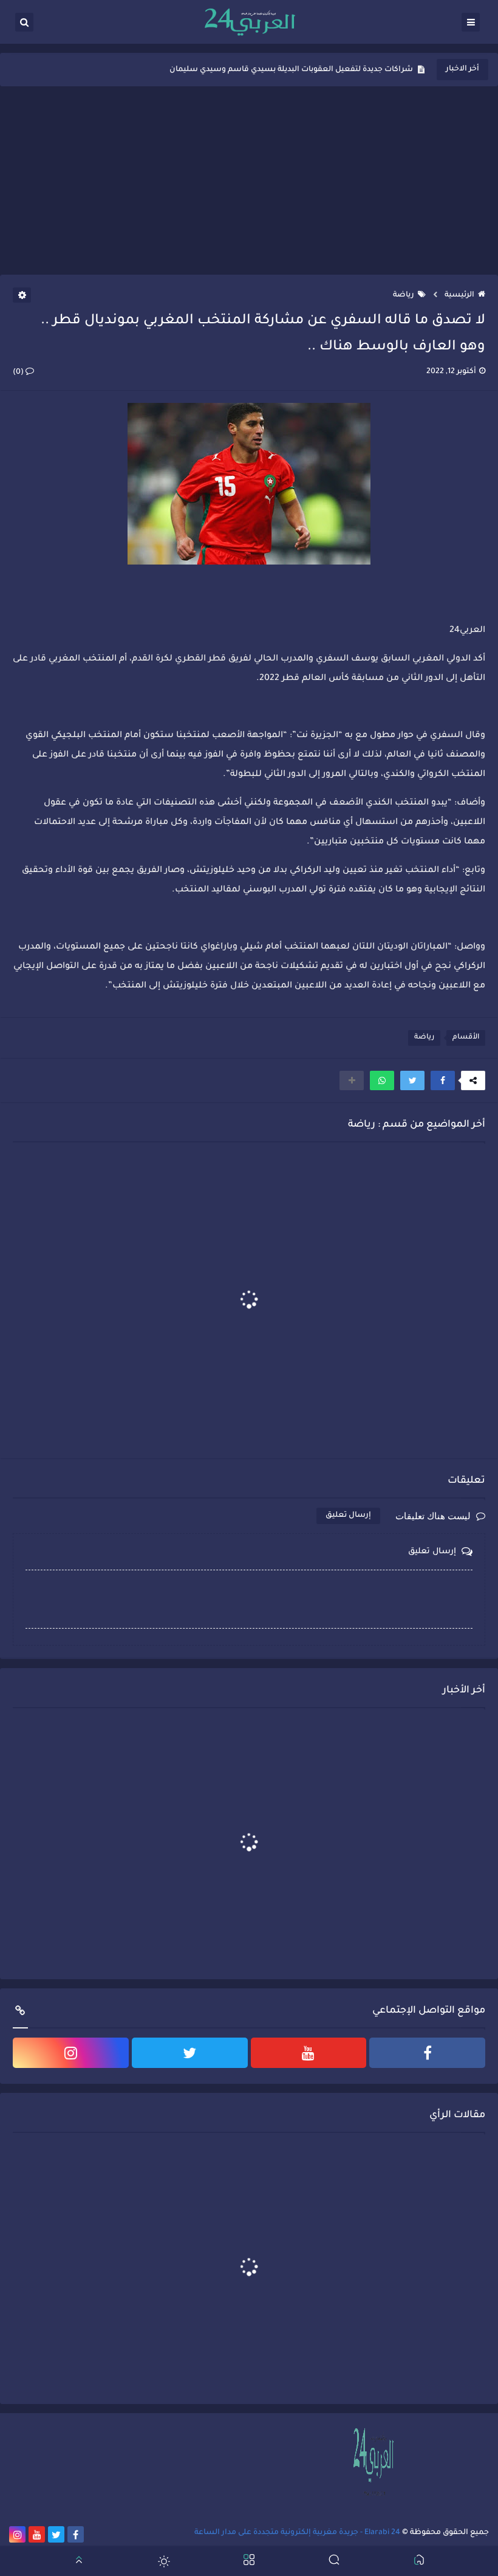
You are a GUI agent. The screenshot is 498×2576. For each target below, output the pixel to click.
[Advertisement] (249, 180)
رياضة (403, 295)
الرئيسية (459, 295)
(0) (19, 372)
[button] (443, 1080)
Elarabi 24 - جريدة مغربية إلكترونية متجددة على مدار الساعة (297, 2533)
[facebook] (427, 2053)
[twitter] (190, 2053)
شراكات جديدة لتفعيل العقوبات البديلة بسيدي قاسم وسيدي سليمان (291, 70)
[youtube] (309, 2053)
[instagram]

* _INSTRUCTIONS FOR THE TASK_: Please repeat the records above exactly, omitting any pictures they contain.

* _SOLUTION FOR THIS TASK_:
You are a GUI agent. The screenshot is 498×2576. For each target below, output the pixel to click.
[Advertisement] (249, 180)
رياضة (403, 295)
الرئيسية (459, 295)
(0) (19, 372)
[button] (443, 1080)
Elarabi 24 - جريدة مغربية إلكترونية متجددة على مدار الساعة (297, 2533)
[facebook] (427, 2053)
[twitter] (190, 2053)
شراكات جديدة لتفعيل العقوبات البديلة بسيدي قاسم وسيدي سليمان (291, 70)
[youtube] (309, 2053)
[instagram]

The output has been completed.